Sunday, June 10, 2012

The scientific "validation" of hydrological models

The title is controversial. Obviously both in epistemology and hydrology. A Reviewer of one of my recent papers asked for us taking away any recurrence on the word validation. The same asked a coauthor of another paper.  But, since I am not afraid of the word,  let's agree that with this word I do not mean anything ontological but instead  I try to indicate a grid of rules that identify a process of scientific knowledge accumulation which  could be accepted by the community of scientists as a "good practice" to do science.

The entire presentation of the talk can be found, as usual on SlideShare, here. In this post, I summarize instead its main points.
I did not face the problem directly but analyze two models, the GIUH model (in its width function version) and the Topmodel (Beven and Kirkby, 1979).

What I observed is that they gained the status of good scientific model from:

- having been tested by different researchers group independently  from the theoretical point of view: they tested the consistence of the assumptions on which the models were built, and their formal mathematical structure (the simplicity of the algorithms involved allowed in fact multiple implementation of the theories);
- field campaigns that tested the correspondence of model's results with measures (with respect to hydrograph reproduction);

In the case of GIUH,

-  Furthermore   the assumptions  was  derived from some general physical principle (e.g. minimum energy dissipation theories).

I also showed that both the models are wrong with respect to some set of measures, i.e. tracer measures for the GIUH, and measures of soil moisture distributions in hillslopes for the Topmodel. Nevertheless, I argue that they remain good models, when applied respecting their assumptions, and for limited scopes.  Their generalizations, on the other hands, are indicated by their own failure.

So models that can be falsified (in Popperian style) are good scientific examples, and what is validated is a shared procedure that make our knowledge to increase about phenomena. These models, in particular, even falsified remains good tools, (which, however, should not be abused) because built with simplicity in mind (remember the Occam's razor), and therefore maintain a reasonable success in describing a well defined set of users' cases.

In fact we deliberately do simplifications and errors in hydrology, with the scope to obtain simple and fast models, on the opposite of complex and slow ones, with the hope that their errors cancel each other (“ You cannot deny that our universe is not a chaos; we discern in it beings, things, stuff that we name with words. These beings or  things are forms, structures endowed with a certain stability; they fill a certain portion of space and perdure for a certain time", R. Thom, 1975) because  reality has built-in scales, and different laws at different scales.
When searching  for reconstructing a unique hydrograph at the closure of a basin, it could be reasonable to think that this canceling of errors can happen for the nature itself of the process which collects information (water) all around a basin and concentrates (sums) it at the outlet (as discharge).  In other cases, that simplifications work and that errors cancel could not be so heuristically defendable.

In general, when building our models, we should have a clear and disenchanted vision of their limits,  a theory for their errors, and the idea of the measures (if we do not have controlled experiments) to falsified them.
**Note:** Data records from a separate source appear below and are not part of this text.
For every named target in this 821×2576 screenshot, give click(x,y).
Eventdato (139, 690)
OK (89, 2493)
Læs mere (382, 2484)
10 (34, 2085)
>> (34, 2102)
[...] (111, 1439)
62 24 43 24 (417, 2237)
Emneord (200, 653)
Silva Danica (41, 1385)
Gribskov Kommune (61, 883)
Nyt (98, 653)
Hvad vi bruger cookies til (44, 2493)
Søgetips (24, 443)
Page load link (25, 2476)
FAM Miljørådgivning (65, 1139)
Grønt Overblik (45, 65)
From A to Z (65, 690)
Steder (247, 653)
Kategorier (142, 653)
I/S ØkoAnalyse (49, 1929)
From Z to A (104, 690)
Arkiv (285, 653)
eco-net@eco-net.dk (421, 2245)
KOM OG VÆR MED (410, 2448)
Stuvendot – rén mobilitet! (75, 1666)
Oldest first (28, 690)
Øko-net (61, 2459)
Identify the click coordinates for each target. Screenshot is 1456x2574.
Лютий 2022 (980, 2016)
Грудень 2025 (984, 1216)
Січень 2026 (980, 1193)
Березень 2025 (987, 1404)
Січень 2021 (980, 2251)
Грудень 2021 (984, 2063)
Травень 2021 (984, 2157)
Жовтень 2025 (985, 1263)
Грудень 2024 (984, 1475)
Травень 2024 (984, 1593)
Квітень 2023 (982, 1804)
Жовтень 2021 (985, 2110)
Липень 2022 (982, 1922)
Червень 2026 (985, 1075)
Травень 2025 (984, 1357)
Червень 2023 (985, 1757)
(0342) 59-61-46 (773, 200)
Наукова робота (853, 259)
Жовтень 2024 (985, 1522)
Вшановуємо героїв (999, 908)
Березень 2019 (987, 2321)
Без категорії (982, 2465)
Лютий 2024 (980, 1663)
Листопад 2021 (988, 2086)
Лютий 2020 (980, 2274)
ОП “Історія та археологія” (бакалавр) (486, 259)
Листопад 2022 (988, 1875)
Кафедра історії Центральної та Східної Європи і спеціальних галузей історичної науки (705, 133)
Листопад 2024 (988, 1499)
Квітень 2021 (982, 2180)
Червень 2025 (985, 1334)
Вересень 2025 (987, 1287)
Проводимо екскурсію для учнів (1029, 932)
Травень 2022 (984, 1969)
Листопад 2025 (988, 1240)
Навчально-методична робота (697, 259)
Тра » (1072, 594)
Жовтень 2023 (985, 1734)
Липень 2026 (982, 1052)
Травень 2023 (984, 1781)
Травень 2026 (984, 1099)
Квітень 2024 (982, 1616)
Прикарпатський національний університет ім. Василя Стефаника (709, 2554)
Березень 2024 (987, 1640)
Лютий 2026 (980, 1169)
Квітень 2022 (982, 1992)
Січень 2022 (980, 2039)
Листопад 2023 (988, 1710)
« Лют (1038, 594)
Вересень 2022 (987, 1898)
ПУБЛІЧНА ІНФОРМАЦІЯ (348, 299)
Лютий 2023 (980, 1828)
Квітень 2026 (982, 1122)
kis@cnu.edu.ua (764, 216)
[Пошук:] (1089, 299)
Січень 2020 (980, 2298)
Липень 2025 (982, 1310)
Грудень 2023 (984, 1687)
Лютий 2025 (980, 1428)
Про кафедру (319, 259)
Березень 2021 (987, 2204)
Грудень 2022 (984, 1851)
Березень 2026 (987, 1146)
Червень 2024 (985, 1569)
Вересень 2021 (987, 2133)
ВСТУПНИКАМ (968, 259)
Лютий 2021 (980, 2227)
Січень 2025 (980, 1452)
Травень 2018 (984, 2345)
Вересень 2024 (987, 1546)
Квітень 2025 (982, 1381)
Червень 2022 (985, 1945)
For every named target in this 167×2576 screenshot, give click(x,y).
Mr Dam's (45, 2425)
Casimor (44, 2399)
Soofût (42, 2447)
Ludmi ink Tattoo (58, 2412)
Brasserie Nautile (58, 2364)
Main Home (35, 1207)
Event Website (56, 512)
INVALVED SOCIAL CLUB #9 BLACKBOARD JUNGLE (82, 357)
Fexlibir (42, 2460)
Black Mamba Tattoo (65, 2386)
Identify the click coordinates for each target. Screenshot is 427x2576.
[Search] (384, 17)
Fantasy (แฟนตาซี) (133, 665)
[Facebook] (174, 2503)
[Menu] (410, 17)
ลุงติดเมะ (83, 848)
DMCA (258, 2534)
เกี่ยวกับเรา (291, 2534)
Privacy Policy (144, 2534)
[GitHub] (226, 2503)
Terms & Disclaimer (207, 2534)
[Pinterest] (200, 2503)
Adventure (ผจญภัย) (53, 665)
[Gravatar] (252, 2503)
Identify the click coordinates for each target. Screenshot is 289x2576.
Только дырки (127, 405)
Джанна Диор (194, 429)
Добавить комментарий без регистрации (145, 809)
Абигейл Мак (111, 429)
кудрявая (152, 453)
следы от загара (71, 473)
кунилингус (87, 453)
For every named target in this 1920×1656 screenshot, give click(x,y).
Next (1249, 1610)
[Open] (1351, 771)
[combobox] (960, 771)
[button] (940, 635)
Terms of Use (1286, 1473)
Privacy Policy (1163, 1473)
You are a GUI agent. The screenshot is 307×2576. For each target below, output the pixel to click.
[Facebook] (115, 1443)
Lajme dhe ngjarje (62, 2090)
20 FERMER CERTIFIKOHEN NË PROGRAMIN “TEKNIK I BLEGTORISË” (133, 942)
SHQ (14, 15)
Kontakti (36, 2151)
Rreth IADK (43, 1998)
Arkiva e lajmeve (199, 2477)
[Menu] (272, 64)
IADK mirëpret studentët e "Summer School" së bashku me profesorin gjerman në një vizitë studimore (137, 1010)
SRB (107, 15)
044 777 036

The best would be to have a theory correlating the information (of the signal) we need to reproduce  with the complexity of the model needed to get it, so we do not exaggerate with detailed descriptions of the (micro-)physics, at finer scales, which are not required at the larger ones.

However, if models need to be simple they should not be simpler (as A. Einstein said). Therefore we should give attention to those phenomena which are not well described and add complexity when needed. In turn, when adding complexity,

- any model addition should be tested independently and not just on the basis of the benchmark quantities (like discharge) that were already investigated by testing the simpler model (i.e., if we add discharge with a snow-melt model, we should test directly and independently the snow-model before, and have the certainty -!- that snow was really present in the catchments, and that it, in fact, did melt).

A further note regards the code.  Meanwhile more complexity is required, models becomes more complicated in their equations,  and more and more models' code becomes the "real thing" that is used to do prognoses (the real model).  Therefore models' code should be open, and open to third parties inspections. I talked other times on this issue in this blog (e.g. http://abouthydrology.blogspot.it/2012/05/paper-in-nature-on-scientific-software.html), and I will not repeat myself again.

I finished my talk with some rhetorical polemics with those (great indeed) hydrologists who discuss restless about validation and uncertainty, instead of trying to do better models. But this was actually just for fun.